Problem to solve
If a line in the records below contains the word "will", copy it.

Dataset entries
──────────
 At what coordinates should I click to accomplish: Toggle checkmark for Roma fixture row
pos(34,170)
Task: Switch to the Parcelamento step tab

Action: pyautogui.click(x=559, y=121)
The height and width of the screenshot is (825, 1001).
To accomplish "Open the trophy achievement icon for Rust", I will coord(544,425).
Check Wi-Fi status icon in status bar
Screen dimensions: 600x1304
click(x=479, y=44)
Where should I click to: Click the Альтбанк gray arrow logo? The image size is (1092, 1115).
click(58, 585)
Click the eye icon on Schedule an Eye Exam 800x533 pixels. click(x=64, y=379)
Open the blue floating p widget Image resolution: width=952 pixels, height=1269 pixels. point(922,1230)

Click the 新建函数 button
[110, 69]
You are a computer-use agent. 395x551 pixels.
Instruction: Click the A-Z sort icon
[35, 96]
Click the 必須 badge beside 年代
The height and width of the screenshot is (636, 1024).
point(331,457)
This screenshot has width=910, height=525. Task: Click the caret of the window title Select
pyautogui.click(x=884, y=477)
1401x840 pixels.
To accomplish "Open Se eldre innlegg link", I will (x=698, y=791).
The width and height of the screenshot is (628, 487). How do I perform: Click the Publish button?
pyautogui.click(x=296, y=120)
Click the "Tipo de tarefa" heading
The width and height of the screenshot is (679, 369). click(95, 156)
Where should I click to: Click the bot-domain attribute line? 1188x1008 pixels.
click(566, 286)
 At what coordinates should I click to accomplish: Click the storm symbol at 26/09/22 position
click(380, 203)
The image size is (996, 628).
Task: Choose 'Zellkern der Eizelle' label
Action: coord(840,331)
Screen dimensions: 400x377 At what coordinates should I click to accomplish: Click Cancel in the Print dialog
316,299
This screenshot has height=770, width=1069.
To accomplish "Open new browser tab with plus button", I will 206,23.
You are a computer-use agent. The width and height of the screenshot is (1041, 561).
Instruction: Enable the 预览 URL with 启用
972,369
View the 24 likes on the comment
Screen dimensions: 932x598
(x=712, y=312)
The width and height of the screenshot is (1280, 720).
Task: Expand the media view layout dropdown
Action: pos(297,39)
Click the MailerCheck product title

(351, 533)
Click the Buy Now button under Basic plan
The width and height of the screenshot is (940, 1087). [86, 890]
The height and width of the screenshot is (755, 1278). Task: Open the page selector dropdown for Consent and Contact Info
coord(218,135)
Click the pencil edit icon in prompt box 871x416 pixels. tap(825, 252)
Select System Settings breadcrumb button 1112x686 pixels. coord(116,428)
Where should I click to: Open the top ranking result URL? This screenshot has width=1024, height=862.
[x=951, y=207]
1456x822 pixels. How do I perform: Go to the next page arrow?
──────────
Your solution
To accomplish "Open the trophy achievement icon for Rust", I will coord(544,425).
To accomplish "Open Se eldre innlegg link", I will (x=698, y=791).
To accomplish "Open new browser tab with plus button", I will 206,23.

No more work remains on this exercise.